*** Extracted material ***
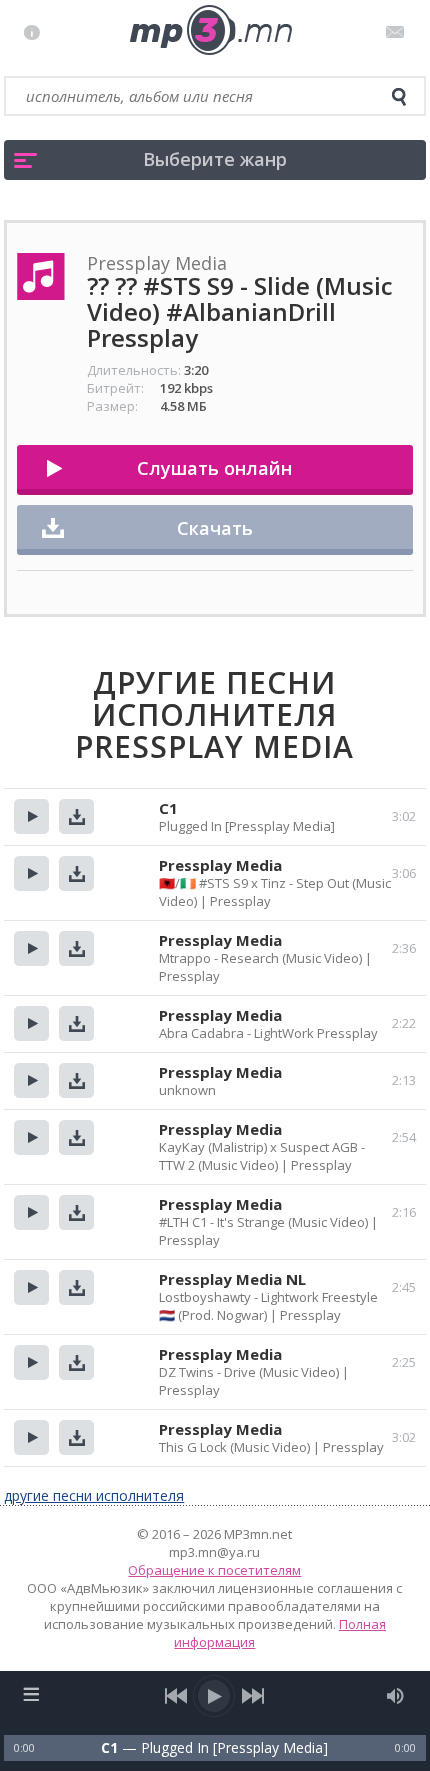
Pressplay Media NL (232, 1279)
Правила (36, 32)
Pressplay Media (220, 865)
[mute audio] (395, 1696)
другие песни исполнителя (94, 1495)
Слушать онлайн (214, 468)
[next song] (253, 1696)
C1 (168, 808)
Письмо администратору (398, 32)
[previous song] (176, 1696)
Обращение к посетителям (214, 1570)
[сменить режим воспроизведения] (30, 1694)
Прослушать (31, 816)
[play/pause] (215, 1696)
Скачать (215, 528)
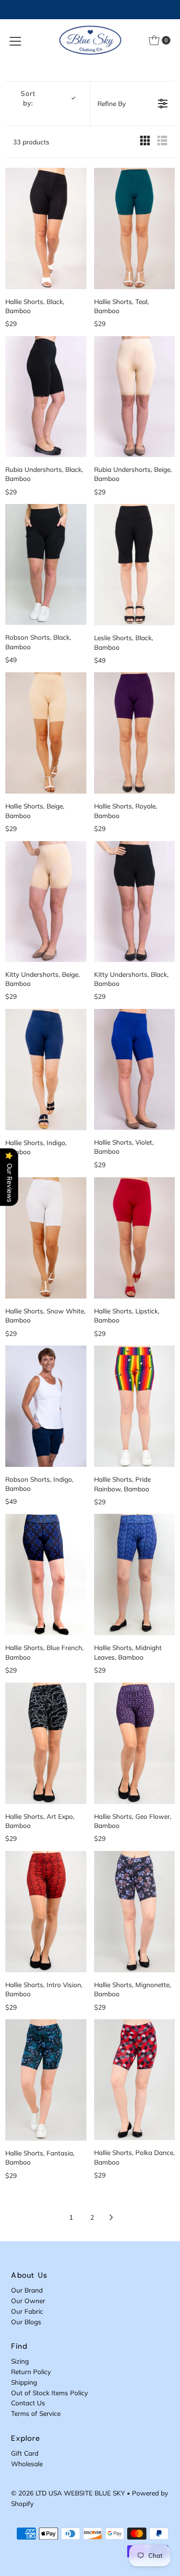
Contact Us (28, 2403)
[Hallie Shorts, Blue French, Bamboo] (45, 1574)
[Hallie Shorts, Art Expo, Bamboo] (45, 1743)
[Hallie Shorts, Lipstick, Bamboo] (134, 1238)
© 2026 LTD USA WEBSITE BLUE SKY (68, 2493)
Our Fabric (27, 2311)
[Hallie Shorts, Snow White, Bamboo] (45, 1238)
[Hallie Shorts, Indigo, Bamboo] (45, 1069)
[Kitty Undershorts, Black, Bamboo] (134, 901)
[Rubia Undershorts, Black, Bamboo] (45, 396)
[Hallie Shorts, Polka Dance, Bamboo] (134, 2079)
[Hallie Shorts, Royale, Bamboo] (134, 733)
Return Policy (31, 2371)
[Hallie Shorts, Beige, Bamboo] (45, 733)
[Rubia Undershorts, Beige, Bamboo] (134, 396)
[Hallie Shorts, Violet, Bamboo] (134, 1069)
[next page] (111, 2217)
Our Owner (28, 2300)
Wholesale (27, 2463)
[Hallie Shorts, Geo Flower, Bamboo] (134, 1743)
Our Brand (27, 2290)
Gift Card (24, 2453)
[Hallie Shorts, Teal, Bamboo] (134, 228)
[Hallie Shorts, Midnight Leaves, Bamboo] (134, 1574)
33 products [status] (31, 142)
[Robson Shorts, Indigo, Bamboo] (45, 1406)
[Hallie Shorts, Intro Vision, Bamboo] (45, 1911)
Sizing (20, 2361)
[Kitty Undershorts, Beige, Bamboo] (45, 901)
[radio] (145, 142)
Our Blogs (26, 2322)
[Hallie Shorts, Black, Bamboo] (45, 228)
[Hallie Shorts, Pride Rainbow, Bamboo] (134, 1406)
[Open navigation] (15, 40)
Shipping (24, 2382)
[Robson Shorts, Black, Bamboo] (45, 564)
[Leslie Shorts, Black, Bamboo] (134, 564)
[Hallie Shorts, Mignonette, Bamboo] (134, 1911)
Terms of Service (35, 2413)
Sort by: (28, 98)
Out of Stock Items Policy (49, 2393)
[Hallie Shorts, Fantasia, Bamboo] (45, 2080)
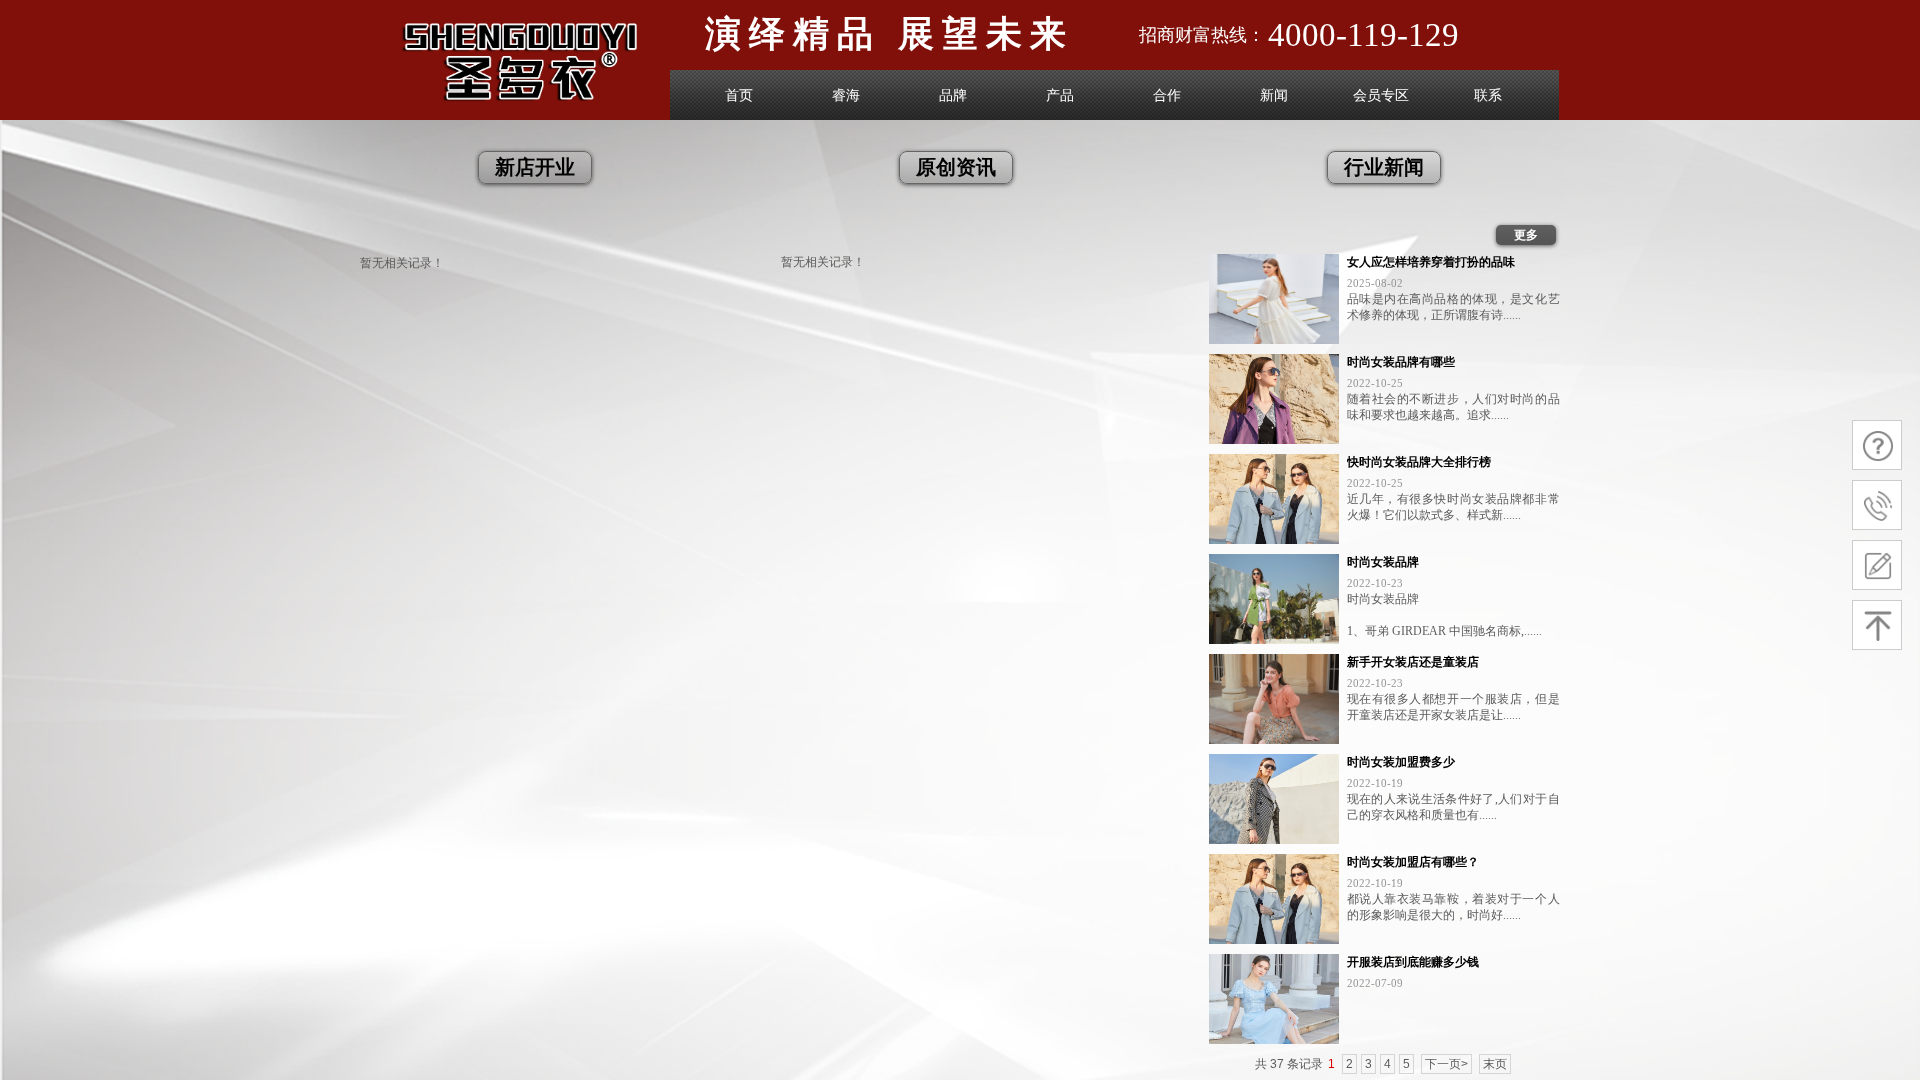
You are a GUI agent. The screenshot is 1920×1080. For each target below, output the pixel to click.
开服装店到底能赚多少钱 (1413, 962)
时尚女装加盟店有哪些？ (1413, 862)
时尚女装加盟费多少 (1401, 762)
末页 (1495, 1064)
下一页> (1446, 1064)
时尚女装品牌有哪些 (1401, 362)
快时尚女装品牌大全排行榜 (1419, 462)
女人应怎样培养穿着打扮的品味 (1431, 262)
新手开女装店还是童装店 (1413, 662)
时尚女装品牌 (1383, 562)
*** End of Extracted material ***
_Task to carry out_. Wherever the word "Rubia" occurs in the data above, copy the line it sits in.

_Completed task_.
[Rubia Undershorts, Black, Bamboo] (45, 396)
[Rubia Undershorts, Beige, Bamboo] (134, 396)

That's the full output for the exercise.